- Task statement -
Output range, inclusive: from the line containing "Image resolution: width=750, height=2576." to the line containing "Hoher Kontrast (647, 9)". Restate those lines from the data below word for word and only those.

- Task material -
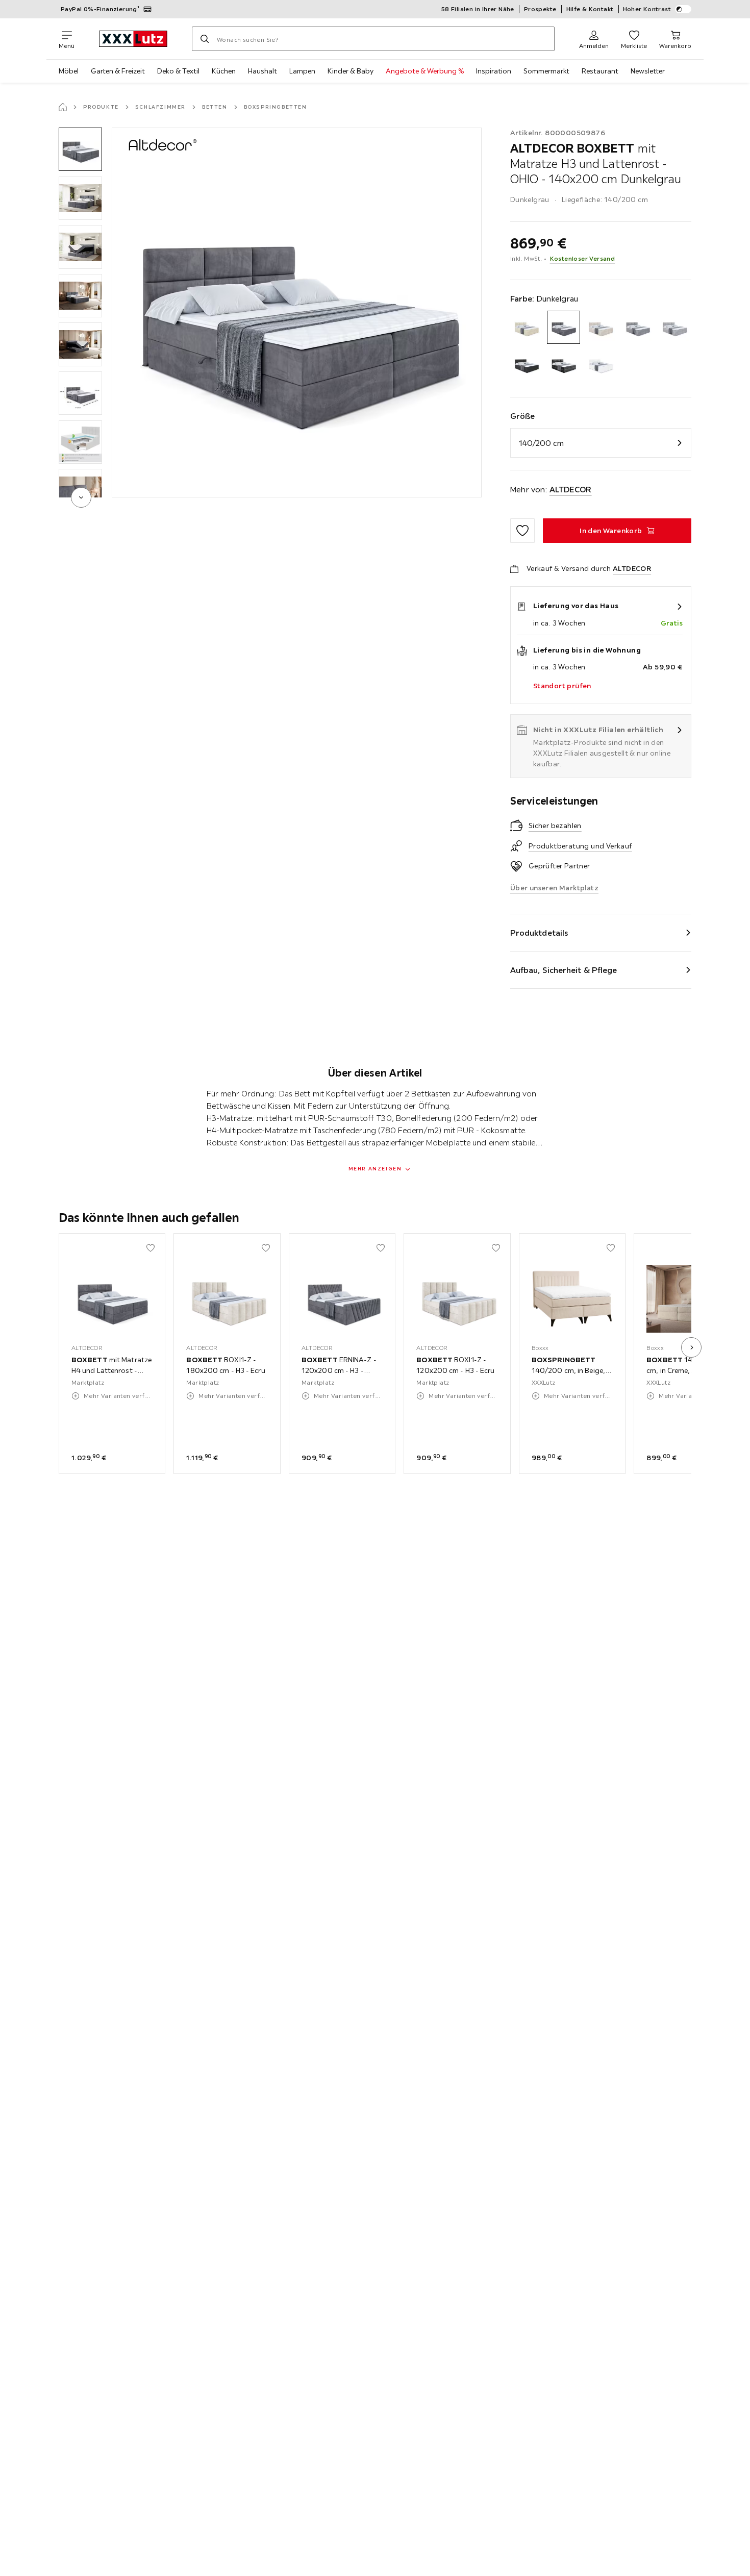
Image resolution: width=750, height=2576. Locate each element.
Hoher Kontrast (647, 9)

...

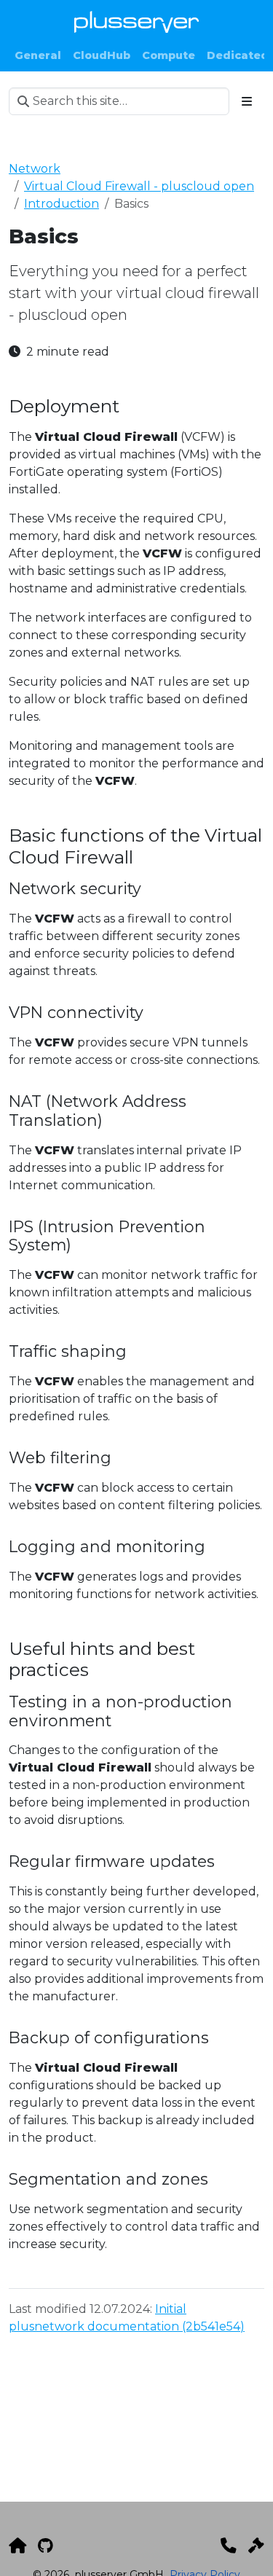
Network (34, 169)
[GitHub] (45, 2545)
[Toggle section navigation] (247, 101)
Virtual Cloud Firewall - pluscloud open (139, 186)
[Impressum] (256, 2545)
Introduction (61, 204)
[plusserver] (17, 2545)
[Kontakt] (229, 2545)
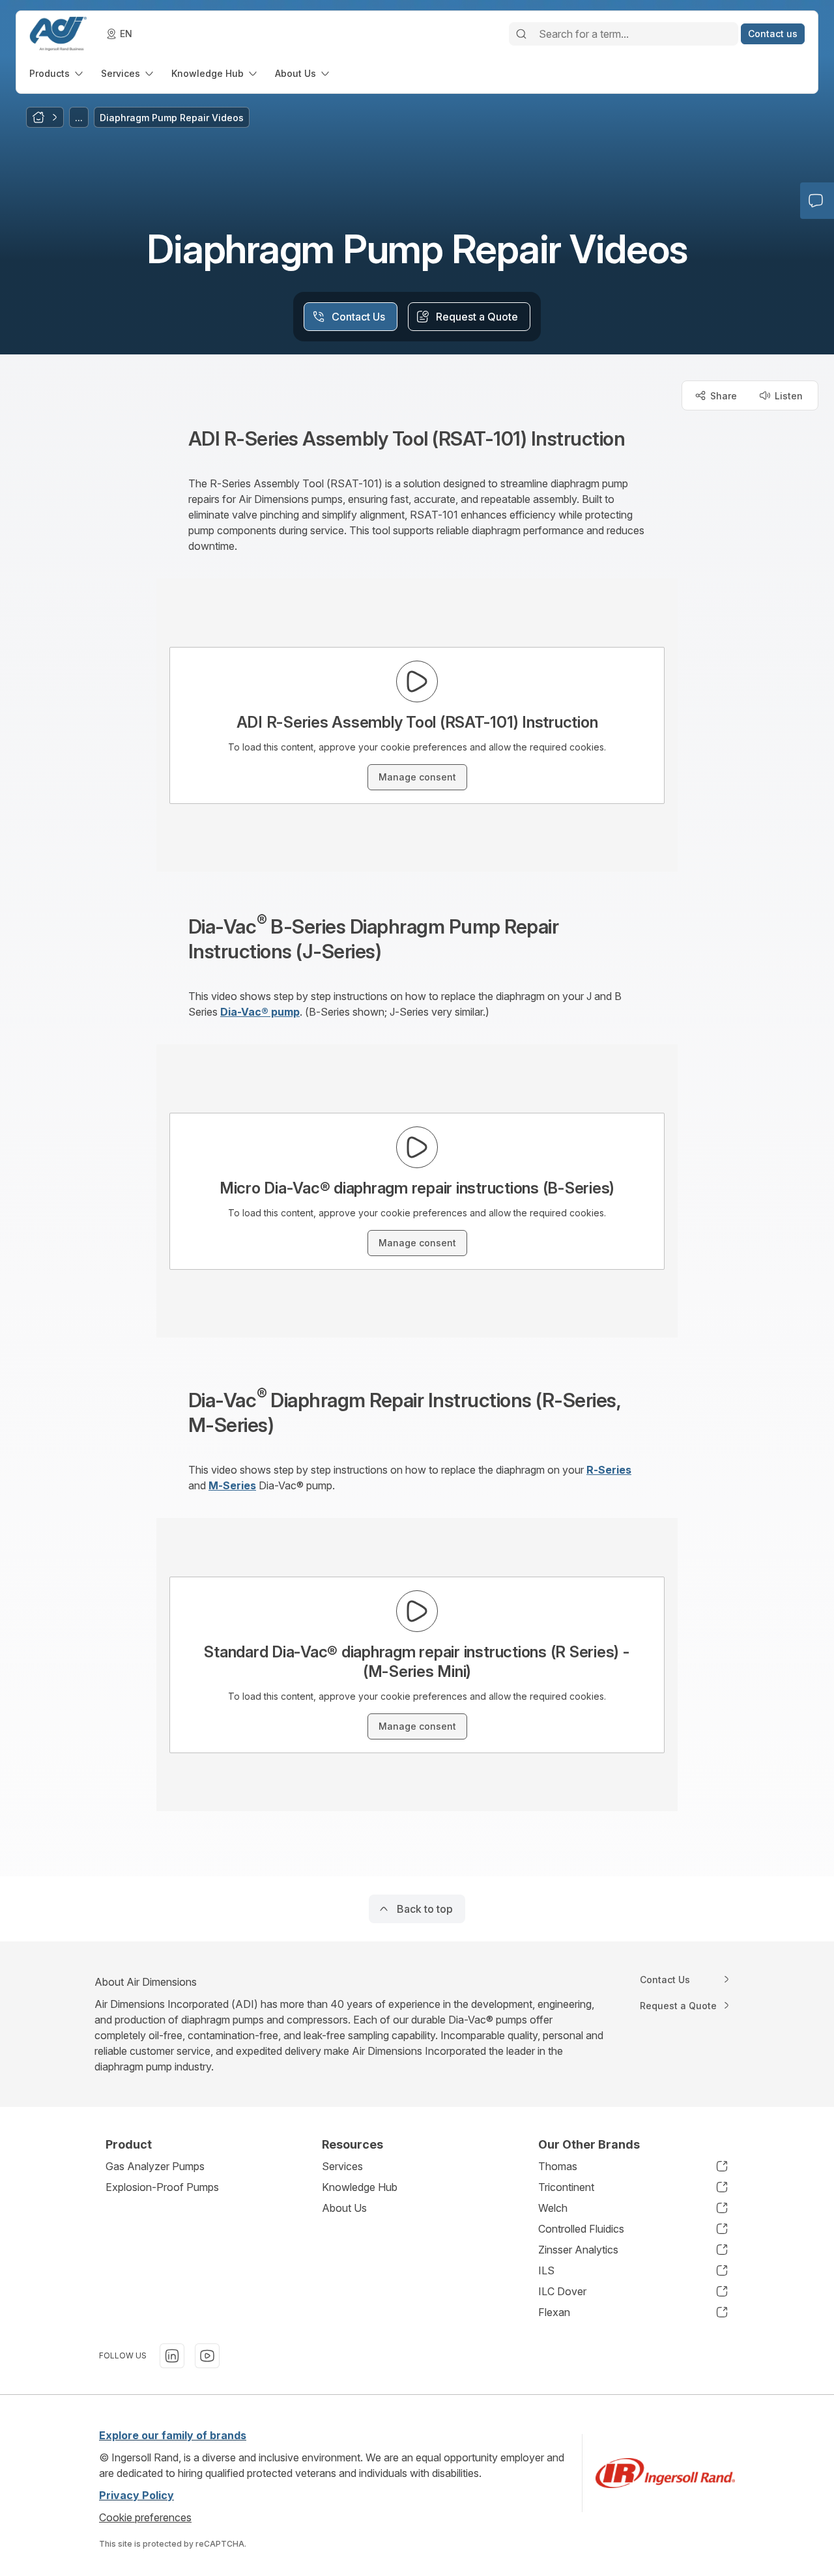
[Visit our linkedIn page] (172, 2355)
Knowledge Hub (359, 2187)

- Output of the exercise -
Image resolution: width=750, height=2576. Locate each element.
Hoher Kontrast (647, 9)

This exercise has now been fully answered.